There were two great problems with phrenology. First, the faculties that the phrenologists believed were represented in specific brain areas were extremely vague, as can be seen from the phrenological “map” shown in figure 7. Second, even if the map had been organized as the phrenologists believed, measuring the skull would have revealed nothing about personality. This is because the gross shape of the brain is the same even in people with very different personalities and abilities. In spite of these fatal problems, phrenology had considerable, and often very positive, social influence (Davies 1955). In the 1800s phrenology was widely practiced all over the United States and Europe. Phrenological societies sprang up to work for needed reforms in education and treatment of prisoners, the mentally ill, and children. In the United States phrenology was a powerful enough movement to at least start many of these reforms. On the intellectual front, phrenology also had great influence. Neurologists began to consider that perhaps the brain wasn’t homogeneous in function, but that different brain areas might control different functions.
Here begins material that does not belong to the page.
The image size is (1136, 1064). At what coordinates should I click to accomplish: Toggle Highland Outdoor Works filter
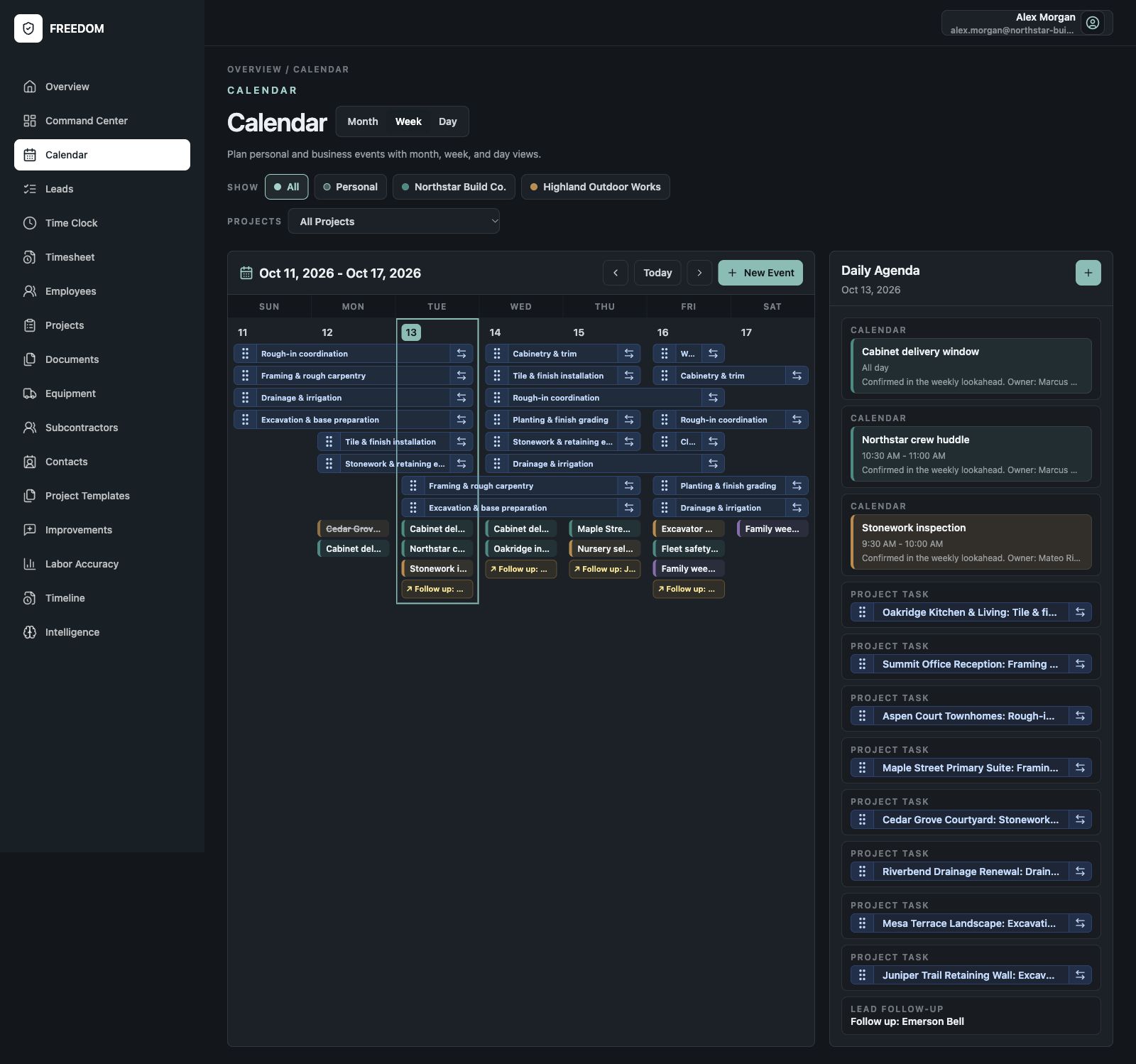click(x=596, y=187)
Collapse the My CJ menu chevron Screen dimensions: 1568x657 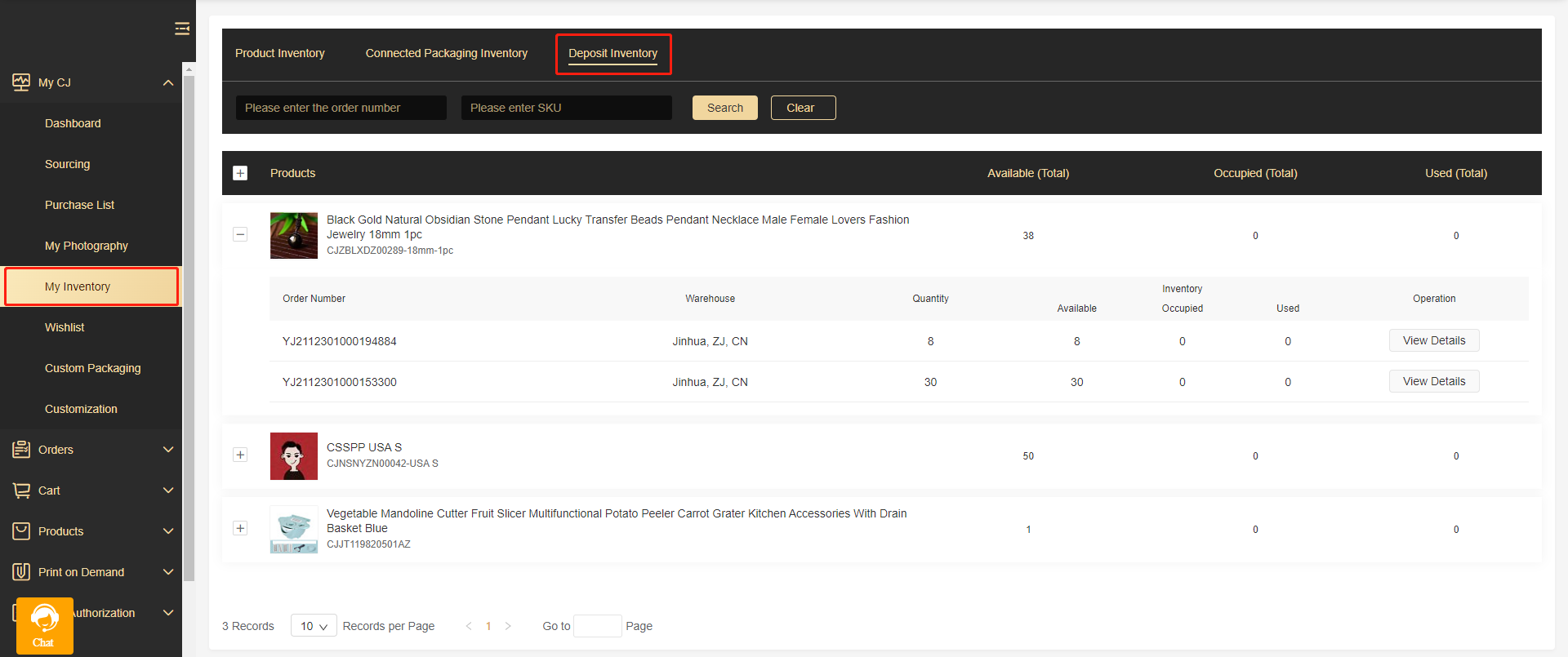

This view, known as localizationism, has been supported by more than one hundred years of experimentation. Unfortunately for phrenology, the functions that are actually localized in various areas of the brain bear no resemblance to those the phrenologists thought were localized. Specific aspects of sensory and motor function, as well as some cognitive functions, such as speech, language, and aspects of attention, can be localized in particular brain areas. Discussion of this can be found in any physiological psychology text.